Figure 2. Shedding of syndecan-2 plays a critical role in colon cancer cell migration.

(A) HT29 cells were transfected with indicated cDNAs, and syndecan-2 mRNA expression was evaluated by RT-PCR. Conditioned media were subjected to slot blotting with the anti-Flag antibody (top). HT29 and HCT116 cells were treated with HT29 conditioned media (final 10% v/v) from VEC, WT-or NC-syndecan-2 mutant transfected cells and allowed to migrate on Transwell apparatus (bottom). n = 5; *p < 0.05, **p < 0.01. (B) Conditioned media were immunodepleted with control IgG- or anti-syndecan-2 antibody-conjugated protein G beads.
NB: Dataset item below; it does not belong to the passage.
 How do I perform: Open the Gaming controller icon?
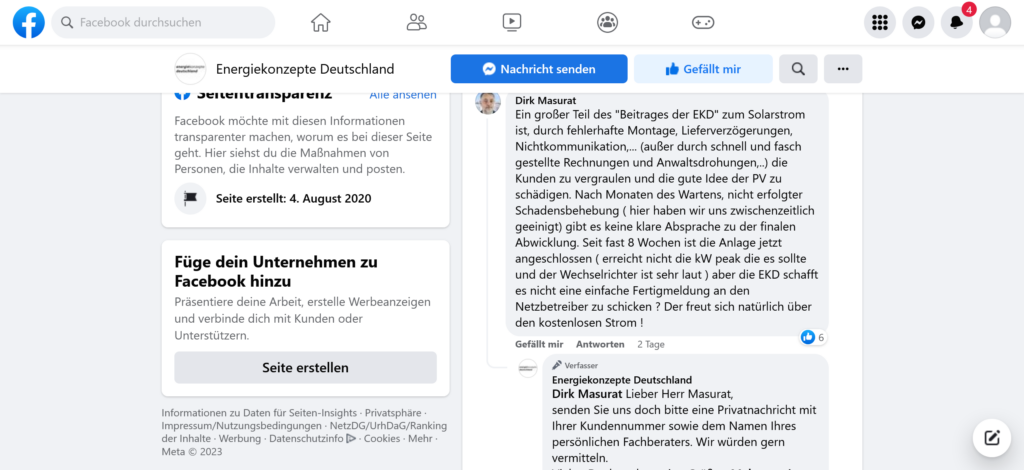pos(702,22)
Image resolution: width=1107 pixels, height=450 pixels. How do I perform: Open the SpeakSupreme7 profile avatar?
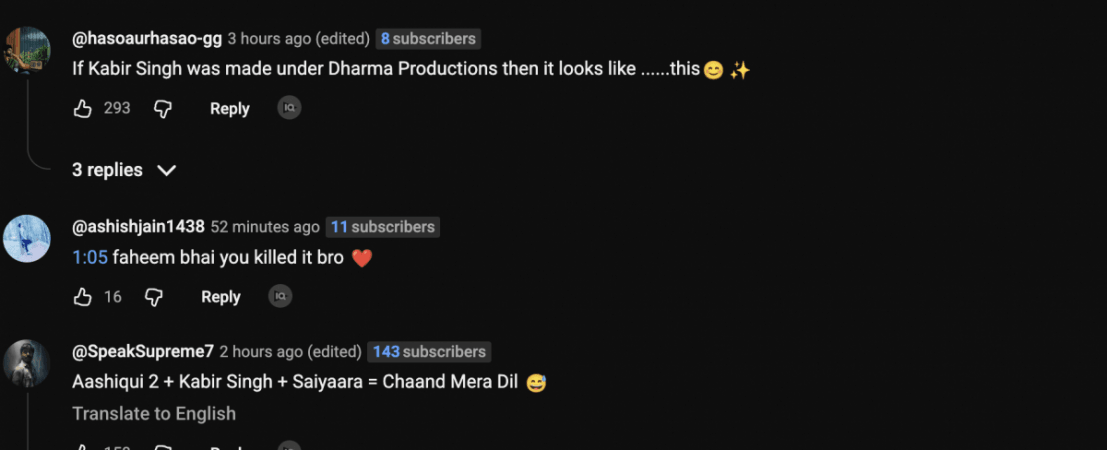click(x=27, y=363)

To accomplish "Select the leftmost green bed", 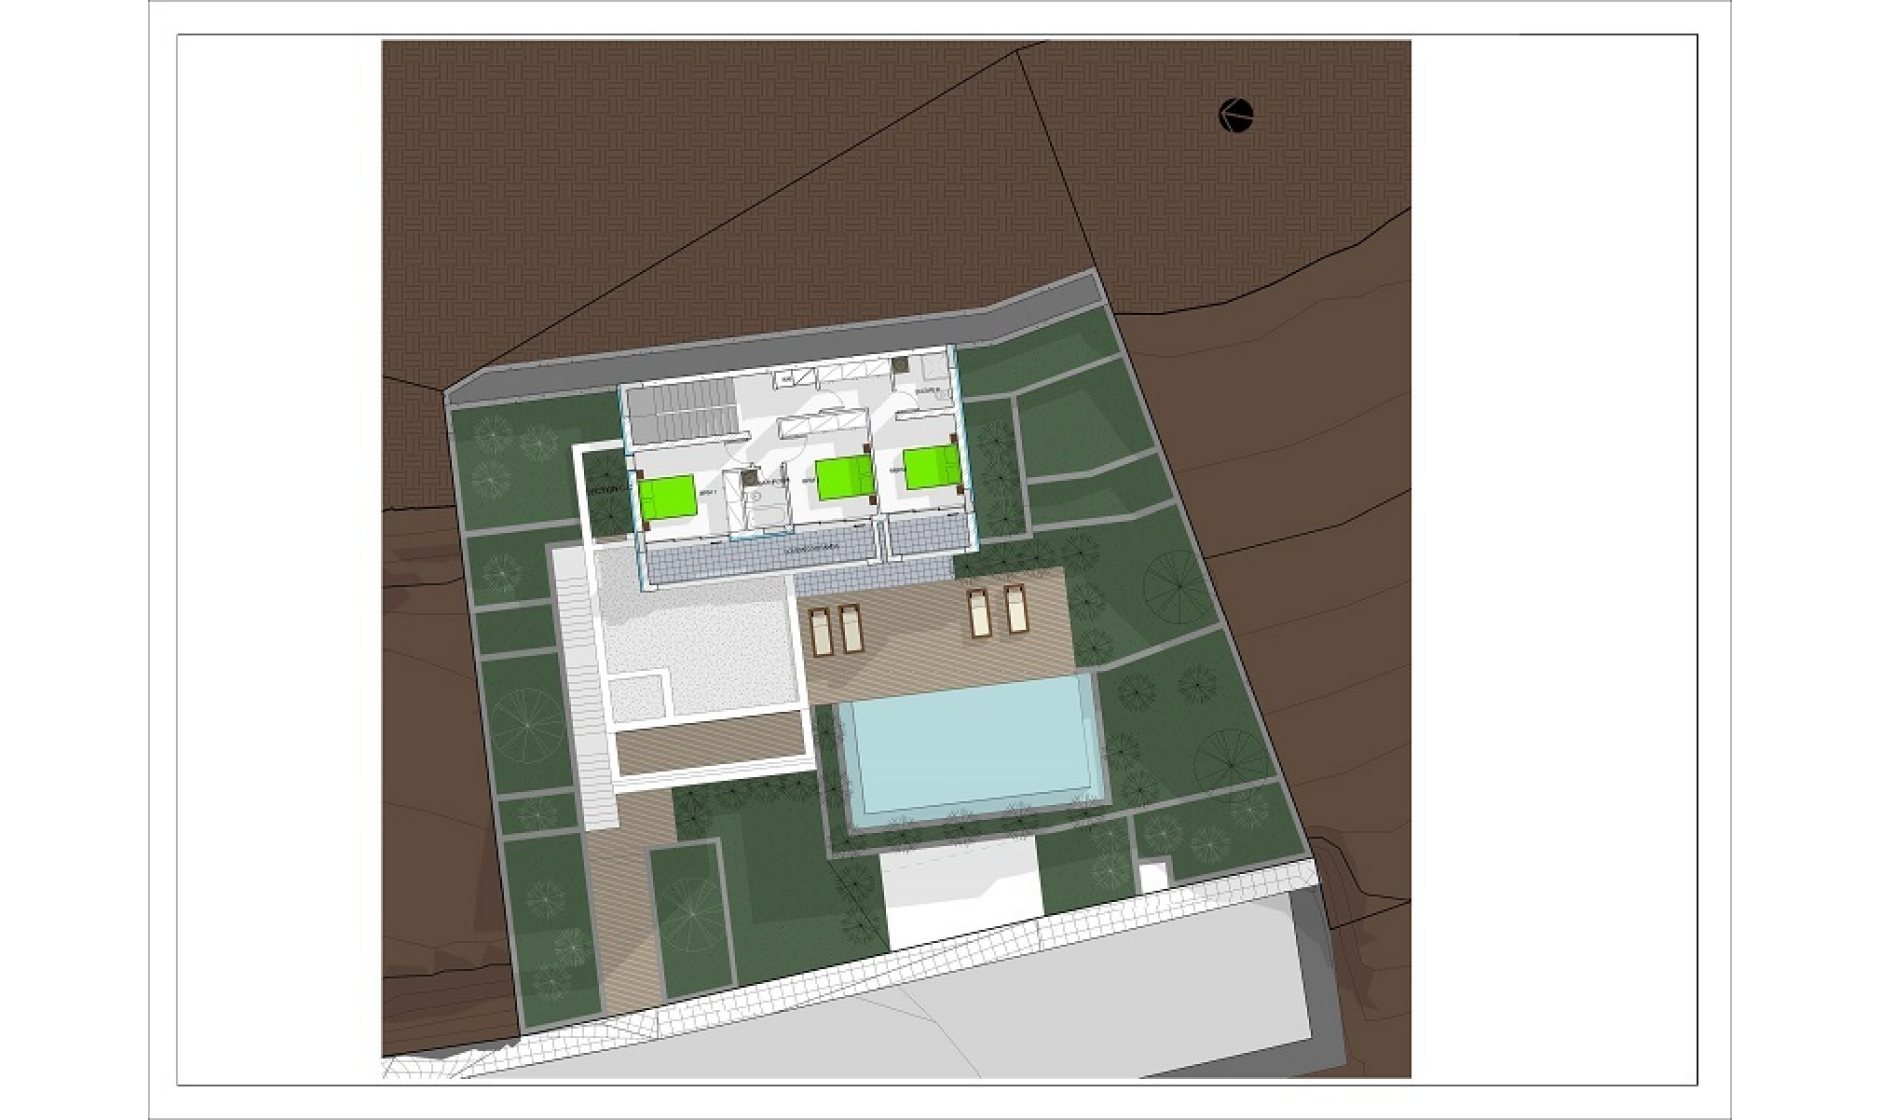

The supernatants were subjected to slot blotting with anti-syndecan-2 antibody (top). Mixture of HCT116 cells with each supernatant (final 10% v/v) were added to the upper chambers of CIM-plates and migration curves were monitored using the xCELLigence system. The rates of cell migration over 24 hr were analyzed using the RTCA software to each RTCA CIM-Plate wells (bottom). (C) Shed syndecan-2 in HT29 cell conditioned media was isolated by DEAE-Sepharose column chromatography. Final elution fractions were digested by heparinase and analyzed by immunoblotting using anti-syndecan-2 antibody (left). Cells were treated with 0.2 μg/ml of purified shed syndecan-2, and Transwell migration assay was performed (right). n = 5; *p = 0.05, **p < 0.01. (D) Cells were treated with 0.2 μg/ml of purified shed syndecan-2, and a real-time migration assay was analyzed by xCELLigence system. n = 5; *p = 0.05, **p < 0.01.